What is needed => Convert the lines below into a Markdown table with two columns, Row and Line, numbering each line in order and leaving out blank lines.

►

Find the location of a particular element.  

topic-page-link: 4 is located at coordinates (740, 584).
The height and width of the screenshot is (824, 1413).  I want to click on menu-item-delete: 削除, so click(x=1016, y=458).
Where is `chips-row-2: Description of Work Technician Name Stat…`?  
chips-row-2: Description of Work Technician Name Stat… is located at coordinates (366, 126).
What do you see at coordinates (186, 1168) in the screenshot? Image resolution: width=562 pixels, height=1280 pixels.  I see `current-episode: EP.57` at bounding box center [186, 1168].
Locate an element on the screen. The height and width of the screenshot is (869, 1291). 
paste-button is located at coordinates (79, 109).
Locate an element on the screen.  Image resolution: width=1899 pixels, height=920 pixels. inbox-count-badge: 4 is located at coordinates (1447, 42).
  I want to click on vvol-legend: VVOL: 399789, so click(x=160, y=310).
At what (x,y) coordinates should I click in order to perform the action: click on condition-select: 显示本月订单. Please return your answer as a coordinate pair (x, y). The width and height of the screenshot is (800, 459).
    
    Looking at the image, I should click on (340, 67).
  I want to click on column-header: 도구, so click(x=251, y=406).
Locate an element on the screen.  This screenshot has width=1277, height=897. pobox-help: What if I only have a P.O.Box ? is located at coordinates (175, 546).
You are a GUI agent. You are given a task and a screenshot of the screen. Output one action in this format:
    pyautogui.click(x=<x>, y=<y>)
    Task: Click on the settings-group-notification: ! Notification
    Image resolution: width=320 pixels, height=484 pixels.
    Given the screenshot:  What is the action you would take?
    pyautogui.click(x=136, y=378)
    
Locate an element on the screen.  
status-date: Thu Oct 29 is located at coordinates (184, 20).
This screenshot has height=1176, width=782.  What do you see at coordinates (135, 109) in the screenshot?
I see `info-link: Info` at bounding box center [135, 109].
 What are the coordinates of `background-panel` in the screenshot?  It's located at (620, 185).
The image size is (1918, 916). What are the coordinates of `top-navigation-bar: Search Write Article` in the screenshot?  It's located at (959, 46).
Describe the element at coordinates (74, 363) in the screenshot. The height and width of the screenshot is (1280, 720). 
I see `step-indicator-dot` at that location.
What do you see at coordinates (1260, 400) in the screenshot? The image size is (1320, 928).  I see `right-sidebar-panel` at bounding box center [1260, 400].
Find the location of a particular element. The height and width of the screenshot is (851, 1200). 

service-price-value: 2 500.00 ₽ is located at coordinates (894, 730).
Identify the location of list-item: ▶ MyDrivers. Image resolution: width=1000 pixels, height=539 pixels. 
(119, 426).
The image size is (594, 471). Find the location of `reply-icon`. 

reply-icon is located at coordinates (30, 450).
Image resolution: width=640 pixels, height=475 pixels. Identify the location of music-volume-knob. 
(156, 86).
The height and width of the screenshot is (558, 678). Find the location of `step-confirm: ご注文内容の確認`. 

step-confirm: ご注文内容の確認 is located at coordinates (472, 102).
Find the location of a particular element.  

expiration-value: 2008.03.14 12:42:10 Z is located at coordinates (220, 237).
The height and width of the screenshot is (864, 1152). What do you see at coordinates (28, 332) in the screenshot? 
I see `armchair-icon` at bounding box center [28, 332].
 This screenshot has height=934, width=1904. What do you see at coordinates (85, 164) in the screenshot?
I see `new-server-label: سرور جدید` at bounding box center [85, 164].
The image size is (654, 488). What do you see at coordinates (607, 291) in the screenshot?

◄

Completed exercise =>
| Row | Line |
|---|---|
| 1 | Find the location of a particular element.   |
| 2 | topic-page-link: 4 is located at coordinates (740, 584). |
| 3 | The height and width of the screenshot is (824, 1413).  I want to click on menu-item-delete: 削除, so click(x=1016, y=458). |
| 4 | Where is `chips-row-2: Description of Work Technician Name Stat…`?   |
| 5 | chips-row-2: Description of Work Technician Name Stat… is located at coordinates (366, 126). |
| 6 | What do you see at coordinates (186, 1168) in the screenshot? Image resolution: width=562 pixels, height=1280 pixels.  I see `current-episode: EP.57` at bounding box center [186, 1168]. |
| 7 | Locate an element on the screen. The height and width of the screenshot is (869, 1291).  |
| 8 | paste-button is located at coordinates (79, 109). |
| 9 | Locate an element on the screen.  Image resolution: width=1899 pixels, height=920 pixels. inbox-count-badge: 4 is located at coordinates (1447, 42). |
| 10 |   I want to click on vvol-legend: VVOL: 399789, so click(x=160, y=310). |
| 11 | At what (x,y) coordinates should I click in order to perform the action: click on condition-select: 显示本月订单. Please return your answer as a coordinate pair (x, y). The width and height of the screenshot is (800, 459). |
| 12 |     Looking at the image, I should click on (340, 67). |
| 13 |   I want to click on column-header: 도구, so click(x=251, y=406). |
| 14 | Locate an element on the screen.  This screenshot has width=1277, height=897. pobox-help: What if I only have a P.O.Box ? is located at coordinates (175, 546). |
| 15 | You are a GUI agent. You are given a task and a screenshot of the screen. Output one action in this format: |
| 16 |     pyautogui.click(x=<x>, y=<y>) |
| 17 |     Task: Click on the settings-group-notification: ! Notification |
| 18 |     Image resolution: width=320 pixels, height=484 pixels. |
| 19 |     Given the screenshot:  What is the action you would take? |
| 20 |     pyautogui.click(x=136, y=378) |
| 21 | Locate an element on the screen.   |
| 22 | status-date: Thu Oct 29 is located at coordinates (184, 20). |
| 23 | This screenshot has height=1176, width=782.  What do you see at coordinates (135, 109) in the screenshot? |
| 24 | I see `info-link: Info` at bounding box center [135, 109]. |
| 25 |  What are the coordinates of `background-panel` in the screenshot?  It's located at (620, 185). |
| 26 | The image size is (1918, 916). What are the coordinates of `top-navigation-bar: Search Write Article` in the screenshot?  It's located at (959, 46). |
| 27 | Describe the element at coordinates (74, 363) in the screenshot. The height and width of the screenshot is (1280, 720).  |
| 28 | I see `step-indicator-dot` at that location. |
| 29 | What do you see at coordinates (1260, 400) in the screenshot? The image size is (1320, 928).  I see `right-sidebar-panel` at bounding box center [1260, 400]. |
| 30 | Find the location of a particular element. The height and width of the screenshot is (851, 1200).  |
| 31 | service-price-value: 2 500.00 ₽ is located at coordinates (894, 730). |
| 32 | Identify the location of list-item: ▶ MyDrivers. Image resolution: width=1000 pixels, height=539 pixels.  |
| 33 | (119, 426). |
| 34 | The image size is (594, 471). Find the location of `reply-icon`.  |
| 35 | reply-icon is located at coordinates (30, 450). |
| 36 | Image resolution: width=640 pixels, height=475 pixels. Identify the location of music-volume-knob.  |
| 37 | (156, 86). |
| 38 | The height and width of the screenshot is (558, 678). Find the location of `step-confirm: ご注文内容の確認`.  |
| 39 | step-confirm: ご注文内容の確認 is located at coordinates (472, 102). |
| 40 | Find the location of a particular element.   |
| 41 | expiration-value: 2008.03.14 12:42:10 Z is located at coordinates (220, 237). |
| 42 | The height and width of the screenshot is (864, 1152). What do you see at coordinates (28, 332) in the screenshot?  |
| 43 | I see `armchair-icon` at bounding box center [28, 332]. |
| 44 |  This screenshot has height=934, width=1904. What do you see at coordinates (85, 164) in the screenshot? |
| 45 | I see `new-server-label: سرور جدید` at bounding box center [85, 164]. |
| 46 | The image size is (654, 488). What do you see at coordinates (607, 291) in the screenshot? |